*** Block opens ***
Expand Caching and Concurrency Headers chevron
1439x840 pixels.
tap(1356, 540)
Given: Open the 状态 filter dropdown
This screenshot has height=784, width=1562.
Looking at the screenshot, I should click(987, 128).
*** Block closes ***
Repeat exactly the lines from the one containing "1439x840 pixels." to the end of the records.

ANSWER TO THIS PROBLEM:
1439x840 pixels.
tap(1356, 540)
Given: Open the 状态 filter dropdown
This screenshot has height=784, width=1562.
Looking at the screenshot, I should click(987, 128).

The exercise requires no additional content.